● Request A
In the essay on the Armenian diaspora, rewrite the passage from "The Kardiasians are" to "hundred years ago?", swapping "Diaspora" for "diaspora".
● Request B
According to the essay on the Armenian diaspora, how many intellectuals of Armenian descent were marched to their death on the morning of 25th April 1915?

● Page excerpt
>>>

Where do we start really?

Is it Bruce Jenner transgender confessions on ABC Network that drew 18.5 million viewers or the solidarity nail painting for Bruce Jenner campaign that followed drawing fans from Australia to the United Kingdom?

Or Kim’s wedding to Rap Maestro Kanye West , subsequent birthing and actual aspirations for more or the babies, the  baptizing of baby North in Jerusalem or the Kardasians new $80.4 million four year television deal in February or the entrepreneurial sisters penchant for the good life and the true love that truly exist in the family.

What could be more smoothing than a family that truly loves it members and show it to our faces and we actually pay to watch them do it!

Well, welcome to the Kardasian clan reality party where everyone is a star. It all began with Bruce’s Olympic gold medal win in 1976. What a feat. Suddenly, every kid in America wanted to be Bruce Jenner.

Beneath the glitz and glamour, you can only realize that this feat is only possible today in America.

To the hard fact, this nation of immigrants has provided safety and sucour  for millions of people of different convictions, orientation and identity who managed to step their feet on its shores over the generations.

The Kardiasians are half- Armenians and a bright part of the ten million strong Armenian Diaspora flung across the world in counties as Iran, the United States, Russia and much of Europe.

Ten million strong Diaspora is three times the population of the country itself.

Yerevan, Armenia: 24th of April reminded us once again the bestiality that exist in this world of ours.

What drove ethnic Armenians out of their homeland, which is part of modern Turkey today, exactly one hundred years ago?

Let us believe the Turks for once on this.

April 24, 1915. It was the in the reign of the Sultans. The Ottoman Empire was festering in it glory as was the Persian Empire a few regional blocks away.  Official account mentioned an ‘incident’ which led to the death of thousands of people across the country.

Official count: None.

There is no official statement of the sanctioning of this mass murder by the ruling sultanate.

Official disposition: internal rumbling of the politics of the great empire lead to the death of thousands.

However, according to history, eye witness and survivor accounts; this was the pre-mediated murder of millions. Prisoners had been released from Jails for this purpose; State institutions, the police and army were corralled into this.

On the morning of 25th April 1915, about four thousand intellectuals of Armenian descent were marched to their death, summarily executed at the orders of the ruling overlords.

From that point onwards till about 1920, there was no redemption, mass murder and executions across the Armenian landscapes, forced dispossession and deportations. Between 800,000 and 1.5 million Armenians we killed within a pace of 3 years.

<<<

● Dataset entries
>>>

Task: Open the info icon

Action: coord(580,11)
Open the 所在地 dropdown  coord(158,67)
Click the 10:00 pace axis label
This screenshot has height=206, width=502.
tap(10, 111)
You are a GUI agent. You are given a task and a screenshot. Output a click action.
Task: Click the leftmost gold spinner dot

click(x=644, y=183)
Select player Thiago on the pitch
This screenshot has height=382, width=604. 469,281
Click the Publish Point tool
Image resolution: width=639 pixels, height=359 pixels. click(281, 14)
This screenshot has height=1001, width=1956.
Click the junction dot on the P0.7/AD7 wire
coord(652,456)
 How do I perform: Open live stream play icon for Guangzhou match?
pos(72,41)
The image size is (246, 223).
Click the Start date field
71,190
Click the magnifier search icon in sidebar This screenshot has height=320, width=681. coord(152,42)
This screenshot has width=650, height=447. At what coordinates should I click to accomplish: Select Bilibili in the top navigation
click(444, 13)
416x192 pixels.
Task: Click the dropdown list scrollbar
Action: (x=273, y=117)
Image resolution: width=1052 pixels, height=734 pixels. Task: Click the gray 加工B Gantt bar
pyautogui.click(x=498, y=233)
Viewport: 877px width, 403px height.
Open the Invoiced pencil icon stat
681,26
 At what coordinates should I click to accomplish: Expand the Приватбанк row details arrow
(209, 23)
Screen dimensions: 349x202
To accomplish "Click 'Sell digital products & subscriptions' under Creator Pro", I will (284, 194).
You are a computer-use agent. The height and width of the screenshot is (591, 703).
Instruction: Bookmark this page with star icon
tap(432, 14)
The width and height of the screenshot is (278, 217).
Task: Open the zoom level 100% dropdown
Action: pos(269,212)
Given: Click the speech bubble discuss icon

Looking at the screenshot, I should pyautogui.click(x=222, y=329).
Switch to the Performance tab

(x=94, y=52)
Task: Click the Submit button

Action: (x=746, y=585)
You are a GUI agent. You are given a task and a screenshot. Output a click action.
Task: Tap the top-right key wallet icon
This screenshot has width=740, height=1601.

<<<

● Finished answer A
The Kardiasians are half- Armenians and a bright part of the ten million strong Armenian diaspora flung across the world in counties as Iran, the United States, Russia and much of Europe.

Ten million strong diaspora is three times the population of the country itself.

Yerevan, Armenia: 24th of April reminded us once again the bestiality that exist in this world of ours.

What drove ethnic Armenians out of their homeland, which is part of modern Turkey today, exactly one hundred years ago?

● Finished answer B
About four thousand.